==== GIVEN INFORMATION
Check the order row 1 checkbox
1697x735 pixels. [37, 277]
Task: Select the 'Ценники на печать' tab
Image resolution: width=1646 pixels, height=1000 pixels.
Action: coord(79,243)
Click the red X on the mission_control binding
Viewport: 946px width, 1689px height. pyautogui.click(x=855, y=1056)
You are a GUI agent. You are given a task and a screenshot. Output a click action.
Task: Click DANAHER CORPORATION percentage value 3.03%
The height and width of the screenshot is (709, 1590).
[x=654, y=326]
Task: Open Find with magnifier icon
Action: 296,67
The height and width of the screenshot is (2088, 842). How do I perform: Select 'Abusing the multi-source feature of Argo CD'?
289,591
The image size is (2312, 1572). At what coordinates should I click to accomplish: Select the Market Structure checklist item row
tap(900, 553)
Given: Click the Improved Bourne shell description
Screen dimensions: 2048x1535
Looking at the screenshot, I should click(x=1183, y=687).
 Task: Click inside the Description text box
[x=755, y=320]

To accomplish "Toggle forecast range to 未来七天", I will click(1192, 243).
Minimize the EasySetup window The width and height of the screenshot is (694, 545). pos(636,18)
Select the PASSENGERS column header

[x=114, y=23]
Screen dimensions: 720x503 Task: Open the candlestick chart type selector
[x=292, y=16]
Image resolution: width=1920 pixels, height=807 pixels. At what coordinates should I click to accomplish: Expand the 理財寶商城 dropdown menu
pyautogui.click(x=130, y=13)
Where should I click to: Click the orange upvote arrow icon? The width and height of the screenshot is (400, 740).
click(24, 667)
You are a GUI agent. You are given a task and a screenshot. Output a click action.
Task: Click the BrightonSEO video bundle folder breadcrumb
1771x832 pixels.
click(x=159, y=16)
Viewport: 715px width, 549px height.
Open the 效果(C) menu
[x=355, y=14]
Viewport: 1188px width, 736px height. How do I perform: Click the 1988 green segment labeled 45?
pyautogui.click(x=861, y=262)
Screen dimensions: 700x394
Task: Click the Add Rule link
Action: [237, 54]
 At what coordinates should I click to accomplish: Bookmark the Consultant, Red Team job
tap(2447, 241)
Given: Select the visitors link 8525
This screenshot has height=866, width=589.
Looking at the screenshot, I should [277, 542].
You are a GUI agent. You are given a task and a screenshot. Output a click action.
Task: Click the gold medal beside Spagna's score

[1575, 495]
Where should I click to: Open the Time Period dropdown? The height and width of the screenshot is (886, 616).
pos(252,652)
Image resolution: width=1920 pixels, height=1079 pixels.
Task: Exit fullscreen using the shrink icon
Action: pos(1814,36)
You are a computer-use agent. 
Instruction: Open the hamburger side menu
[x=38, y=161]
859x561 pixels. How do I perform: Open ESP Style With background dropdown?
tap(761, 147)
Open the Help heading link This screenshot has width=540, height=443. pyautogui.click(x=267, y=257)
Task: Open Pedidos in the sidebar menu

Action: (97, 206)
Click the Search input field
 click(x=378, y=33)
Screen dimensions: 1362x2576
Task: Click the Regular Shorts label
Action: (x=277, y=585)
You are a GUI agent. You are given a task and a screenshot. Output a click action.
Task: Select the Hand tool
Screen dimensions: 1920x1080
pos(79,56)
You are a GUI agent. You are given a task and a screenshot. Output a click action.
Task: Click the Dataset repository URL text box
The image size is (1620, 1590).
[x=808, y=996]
========
#### EXERCISE:
Reproduce all of the records above line by line, without changing a single character.

#### SOLUTION BELOW:
Check the order row 1 checkbox
1697x735 pixels. [37, 277]
Task: Select the 'Ценники на печать' tab
Image resolution: width=1646 pixels, height=1000 pixels.
Action: coord(79,243)
Click the red X on the mission_control binding
Viewport: 946px width, 1689px height. pyautogui.click(x=855, y=1056)
You are a GUI agent. You are given a task and a screenshot. Output a click action.
Task: Click DANAHER CORPORATION percentage value 3.03%
The height and width of the screenshot is (709, 1590).
[x=654, y=326]
Task: Open Find with magnifier icon
Action: 296,67
The height and width of the screenshot is (2088, 842). How do I perform: Select 'Abusing the multi-source feature of Argo CD'?
289,591
The image size is (2312, 1572). At what coordinates should I click to accomplish: Select the Market Structure checklist item row
tap(900, 553)
Given: Click the Improved Bourne shell description
Screen dimensions: 2048x1535
Looking at the screenshot, I should click(x=1183, y=687).
 Task: Click inside the Description text box
[x=755, y=320]

To accomplish "Toggle forecast range to 未来七天", I will click(1192, 243).
Minimize the EasySetup window The width and height of the screenshot is (694, 545). pos(636,18)
Select the PASSENGERS column header

[x=114, y=23]
Screen dimensions: 720x503 Task: Open the candlestick chart type selector
[x=292, y=16]
Image resolution: width=1920 pixels, height=807 pixels. At what coordinates should I click to accomplish: Expand the 理財寶商城 dropdown menu
pyautogui.click(x=130, y=13)
Where should I click to: Click the orange upvote arrow icon? The width and height of the screenshot is (400, 740).
click(24, 667)
You are a GUI agent. You are given a task and a screenshot. Output a click action.
Task: Click the BrightonSEO video bundle folder breadcrumb
1771x832 pixels.
click(x=159, y=16)
Viewport: 715px width, 549px height.
Open the 效果(C) menu
[x=355, y=14]
Viewport: 1188px width, 736px height. How do I perform: Click the 1988 green segment labeled 45?
pyautogui.click(x=861, y=262)
Screen dimensions: 700x394
Task: Click the Add Rule link
Action: [237, 54]
 At what coordinates should I click to accomplish: Bookmark the Consultant, Red Team job
tap(2447, 241)
Given: Select the visitors link 8525
This screenshot has height=866, width=589.
Looking at the screenshot, I should [277, 542].
You are a GUI agent. You are given a task and a screenshot. Output a click action.
Task: Click the gold medal beside Spagna's score

[1575, 495]
Where should I click to: Open the Time Period dropdown? The height and width of the screenshot is (886, 616).
pos(252,652)
Image resolution: width=1920 pixels, height=1079 pixels.
Task: Exit fullscreen using the shrink icon
Action: pos(1814,36)
You are a computer-use agent. 
Instruction: Open the hamburger side menu
[x=38, y=161]
859x561 pixels. How do I perform: Open ESP Style With background dropdown?
tap(761, 147)
Open the Help heading link This screenshot has width=540, height=443. pyautogui.click(x=267, y=257)
Task: Open Pedidos in the sidebar menu

Action: (97, 206)
Click the Search input field
 click(x=378, y=33)
Screen dimensions: 1362x2576
Task: Click the Regular Shorts label
Action: (x=277, y=585)
You are a GUI agent. You are given a task and a screenshot. Output a click action.
Task: Select the Hand tool
Screen dimensions: 1920x1080
pos(79,56)
You are a GUI agent. You are given a task and a screenshot. Output a click action.
Task: Click the Dataset repository URL text box
The image size is (1620, 1590).
[x=808, y=996]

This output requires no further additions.